Compliance Guidelines:
“Having access to information when it’s needed is critical” – Hal Wolf
Technical challenges aside, data security of public health information is governed by rules, termed as HIPAA Security Rules, to guide organizations with storing, transmission, authentication protocols, and controls over access, integrity, and auditing. The “Breakthrough therapy” designation is a United States Food and Drug Administration (US FDA) designation that expedites drug development approved in 2012 to ensure the most efficient possible path to approval is available for manufacturers of drugs. The FDA released draft guidance for communication of healthcare information regarding drugs for reimbursements in the FDAMA Section 114 and Preapproval Information Exchange (PIE) in 2016 for enabling early conversations with payors. In 2018, the FDA issued guidelines regarding analytics and use of real-world evidence (RWE) for drug approval. The Priority Medicines scheme (PRIME) launched in 2016 builds on the existing regulatory framework and tools already available within the European Medicines Agency (EMA) framework for scientific advice and accelerated assessment of drugs.
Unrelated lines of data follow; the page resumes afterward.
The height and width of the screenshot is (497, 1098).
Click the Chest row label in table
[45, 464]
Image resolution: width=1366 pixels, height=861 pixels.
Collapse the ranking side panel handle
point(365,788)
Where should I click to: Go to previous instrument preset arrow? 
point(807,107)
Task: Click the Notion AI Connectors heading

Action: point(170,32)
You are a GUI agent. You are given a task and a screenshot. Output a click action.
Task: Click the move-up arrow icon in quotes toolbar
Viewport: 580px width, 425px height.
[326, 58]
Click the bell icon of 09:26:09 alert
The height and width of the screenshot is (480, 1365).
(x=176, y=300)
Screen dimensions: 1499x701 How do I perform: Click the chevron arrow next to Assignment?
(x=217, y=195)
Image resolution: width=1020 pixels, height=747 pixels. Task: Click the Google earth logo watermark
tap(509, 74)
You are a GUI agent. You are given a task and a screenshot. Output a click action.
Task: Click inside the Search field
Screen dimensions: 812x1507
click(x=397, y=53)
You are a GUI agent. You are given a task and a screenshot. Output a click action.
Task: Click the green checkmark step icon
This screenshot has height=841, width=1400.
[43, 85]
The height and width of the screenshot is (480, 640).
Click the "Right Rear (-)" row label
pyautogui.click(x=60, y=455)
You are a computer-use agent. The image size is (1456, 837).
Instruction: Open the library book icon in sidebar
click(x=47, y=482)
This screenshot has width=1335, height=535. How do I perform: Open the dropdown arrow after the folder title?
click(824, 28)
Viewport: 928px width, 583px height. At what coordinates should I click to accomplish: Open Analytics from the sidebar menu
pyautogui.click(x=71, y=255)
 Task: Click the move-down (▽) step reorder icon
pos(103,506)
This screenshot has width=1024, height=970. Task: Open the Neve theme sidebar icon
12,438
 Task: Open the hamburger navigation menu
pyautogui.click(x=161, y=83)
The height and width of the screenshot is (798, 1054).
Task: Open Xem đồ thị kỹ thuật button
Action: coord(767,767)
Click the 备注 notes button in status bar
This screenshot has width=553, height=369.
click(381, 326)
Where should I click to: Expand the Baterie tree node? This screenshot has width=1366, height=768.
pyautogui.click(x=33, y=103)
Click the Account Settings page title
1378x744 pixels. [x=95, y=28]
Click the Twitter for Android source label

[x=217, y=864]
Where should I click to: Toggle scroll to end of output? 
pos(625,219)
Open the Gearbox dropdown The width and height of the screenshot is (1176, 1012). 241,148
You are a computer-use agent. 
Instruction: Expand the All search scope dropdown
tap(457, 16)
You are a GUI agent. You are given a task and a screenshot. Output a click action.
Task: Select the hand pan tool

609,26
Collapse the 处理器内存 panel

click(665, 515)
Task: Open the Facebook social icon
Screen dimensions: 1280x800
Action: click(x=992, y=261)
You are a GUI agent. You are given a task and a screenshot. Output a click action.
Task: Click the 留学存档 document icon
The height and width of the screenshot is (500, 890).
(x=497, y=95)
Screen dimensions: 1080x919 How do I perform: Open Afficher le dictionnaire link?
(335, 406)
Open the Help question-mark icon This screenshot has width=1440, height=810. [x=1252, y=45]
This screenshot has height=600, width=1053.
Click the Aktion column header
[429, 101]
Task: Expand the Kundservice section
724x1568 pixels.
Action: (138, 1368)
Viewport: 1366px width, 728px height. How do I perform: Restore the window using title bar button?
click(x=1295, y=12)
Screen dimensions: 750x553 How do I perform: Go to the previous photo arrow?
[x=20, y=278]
The EMA and European Network for Health Technology Assessment (EUnetHTA) are piloting projects (from 2017-2020) to explore areas of collaboration for identifying synergies for evaluation of interventions and types of accepted evidence for approval and reimbursement.
Proof of Success:
“The goal is to turn data into information and information into insight.” – Carly Fiorina
An impact analysis of breakthrough therapy designation initiative of 2012 found that the FDA approved more than 150 breakthrough therapies and granted more than 332 breakthrough therapy designations since its launch; the initiative also accelerated premarket drug development by 2.2 years. The increasing number of expedited FDA approvals for cancer drugs based on surrogate end points is encouraging many organizations to search for new ways to uncover efficacy and safety data to justify the costs associated with costly treatments. With the growth of data innovation and collaborations, organizations like Friends of Cancer Research (FOCR) are instrumental in driving change and have initiated processes to expedite drug development. FOCR partnered with several data partners, including the American Society of Clinical Oncology (ASCO)’s CancerLinQ, Cota, and Flatiron Health, to conduct pilot studies for creating better defined patient cohorts for improving outcomes and driving efficiencies.
What lies ahead:
“We need to redefine the rules for data ownership and draft something like a digital constitution for citizens across all industries” – Jaana Sinipuro
While we create frameworks and guidelines to drive the use of data and artificial intelligence solutions, data transparency, transparent algorithms, robust data protection rules, and international co-operation across countries and data providers will play an important role in defining the success of big data analytics in health care. Non-profit organizations like Bioethics International track biopharma companies for accountability for trial registration, reporting negative and positive results, publication, and data-sharing. Data transparency and democratization is important to expedite research and customize delivery of efficient seamless health care to all.
Data assimilated from clinical trials and RWE is the future of health care.